Please repeat the data in full, character for character.

▼

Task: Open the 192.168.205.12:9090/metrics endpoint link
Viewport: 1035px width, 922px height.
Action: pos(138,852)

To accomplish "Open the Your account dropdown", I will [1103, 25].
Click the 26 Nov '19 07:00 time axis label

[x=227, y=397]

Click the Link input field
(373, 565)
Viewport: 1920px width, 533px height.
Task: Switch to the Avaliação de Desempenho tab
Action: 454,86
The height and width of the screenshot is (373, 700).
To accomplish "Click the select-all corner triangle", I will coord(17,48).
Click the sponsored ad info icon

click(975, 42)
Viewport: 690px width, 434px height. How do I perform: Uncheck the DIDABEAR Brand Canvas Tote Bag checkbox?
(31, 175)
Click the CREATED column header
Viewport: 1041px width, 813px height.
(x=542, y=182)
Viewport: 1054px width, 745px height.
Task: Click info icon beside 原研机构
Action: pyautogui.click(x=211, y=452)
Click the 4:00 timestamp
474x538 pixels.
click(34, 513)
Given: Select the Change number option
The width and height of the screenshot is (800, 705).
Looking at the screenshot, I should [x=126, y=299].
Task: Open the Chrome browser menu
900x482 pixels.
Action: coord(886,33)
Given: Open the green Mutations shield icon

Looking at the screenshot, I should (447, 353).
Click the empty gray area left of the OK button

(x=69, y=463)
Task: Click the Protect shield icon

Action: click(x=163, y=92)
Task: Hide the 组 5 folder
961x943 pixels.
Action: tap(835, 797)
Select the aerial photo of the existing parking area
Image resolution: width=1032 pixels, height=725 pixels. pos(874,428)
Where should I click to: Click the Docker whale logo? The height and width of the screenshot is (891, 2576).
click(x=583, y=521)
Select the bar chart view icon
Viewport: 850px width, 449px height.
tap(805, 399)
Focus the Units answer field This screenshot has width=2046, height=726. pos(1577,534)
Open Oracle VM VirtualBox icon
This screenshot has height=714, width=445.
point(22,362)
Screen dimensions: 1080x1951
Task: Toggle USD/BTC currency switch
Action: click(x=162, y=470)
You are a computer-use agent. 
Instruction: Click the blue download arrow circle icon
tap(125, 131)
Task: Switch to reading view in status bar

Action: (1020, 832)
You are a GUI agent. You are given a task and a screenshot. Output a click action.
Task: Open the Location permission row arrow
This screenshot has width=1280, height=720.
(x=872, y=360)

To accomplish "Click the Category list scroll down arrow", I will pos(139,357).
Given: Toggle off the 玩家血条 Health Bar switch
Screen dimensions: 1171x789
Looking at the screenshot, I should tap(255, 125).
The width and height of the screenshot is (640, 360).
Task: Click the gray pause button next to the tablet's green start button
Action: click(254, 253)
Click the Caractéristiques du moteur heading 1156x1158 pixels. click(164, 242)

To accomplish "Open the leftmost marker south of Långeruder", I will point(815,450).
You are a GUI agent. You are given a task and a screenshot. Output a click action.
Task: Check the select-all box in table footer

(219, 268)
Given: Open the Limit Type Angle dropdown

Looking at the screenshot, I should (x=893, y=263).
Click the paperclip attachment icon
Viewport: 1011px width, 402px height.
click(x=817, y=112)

▲

* **Your solution**:
Task: Open the 192.168.205.12:9090/metrics endpoint link
Viewport: 1035px width, 922px height.
Action: pos(138,852)

To accomplish "Open the Your account dropdown", I will [1103, 25].
Click the 26 Nov '19 07:00 time axis label

[x=227, y=397]

Click the Link input field
(373, 565)
Viewport: 1920px width, 533px height.
Task: Switch to the Avaliação de Desempenho tab
Action: 454,86
The height and width of the screenshot is (373, 700).
To accomplish "Click the select-all corner triangle", I will coord(17,48).
Click the sponsored ad info icon

click(975, 42)
Viewport: 690px width, 434px height. How do I perform: Uncheck the DIDABEAR Brand Canvas Tote Bag checkbox?
(31, 175)
Click the CREATED column header
Viewport: 1041px width, 813px height.
(x=542, y=182)
Viewport: 1054px width, 745px height.
Task: Click info icon beside 原研机构
Action: pyautogui.click(x=211, y=452)
Click the 4:00 timestamp
474x538 pixels.
click(34, 513)
Given: Select the Change number option
The width and height of the screenshot is (800, 705).
Looking at the screenshot, I should [x=126, y=299].
Task: Open the Chrome browser menu
900x482 pixels.
Action: coord(886,33)
Given: Open the green Mutations shield icon

Looking at the screenshot, I should (447, 353).
Click the empty gray area left of the OK button

(x=69, y=463)
Task: Click the Protect shield icon

Action: click(x=163, y=92)
Task: Hide the 组 5 folder
961x943 pixels.
Action: tap(835, 797)
Select the aerial photo of the existing parking area
Image resolution: width=1032 pixels, height=725 pixels. pos(874,428)
Where should I click to: Click the Docker whale logo? The height and width of the screenshot is (891, 2576).
click(x=583, y=521)
Select the bar chart view icon
Viewport: 850px width, 449px height.
tap(805, 399)
Focus the Units answer field This screenshot has width=2046, height=726. pos(1577,534)
Open Oracle VM VirtualBox icon
This screenshot has height=714, width=445.
point(22,362)
Screen dimensions: 1080x1951
Task: Toggle USD/BTC currency switch
Action: click(x=162, y=470)
You are a computer-use agent. 
Instruction: Click the blue download arrow circle icon
tap(125, 131)
Task: Switch to reading view in status bar

Action: (1020, 832)
You are a GUI agent. You are given a task and a screenshot. Output a click action.
Task: Open the Location permission row arrow
This screenshot has width=1280, height=720.
(x=872, y=360)

To accomplish "Click the Category list scroll down arrow", I will pos(139,357).
Given: Toggle off the 玩家血条 Health Bar switch
Screen dimensions: 1171x789
Looking at the screenshot, I should tap(255, 125).
The width and height of the screenshot is (640, 360).
Task: Click the gray pause button next to the tablet's green start button
Action: click(254, 253)
Click the Caractéristiques du moteur heading 1156x1158 pixels. click(164, 242)

To accomplish "Open the leftmost marker south of Långeruder", I will point(815,450).
You are a GUI agent. You are given a task and a screenshot. Output a click action.
Task: Check the select-all box in table footer

(219, 268)
Given: Open the Limit Type Angle dropdown

Looking at the screenshot, I should (x=893, y=263).
Click the paperclip attachment icon
Viewport: 1011px width, 402px height.
click(x=817, y=112)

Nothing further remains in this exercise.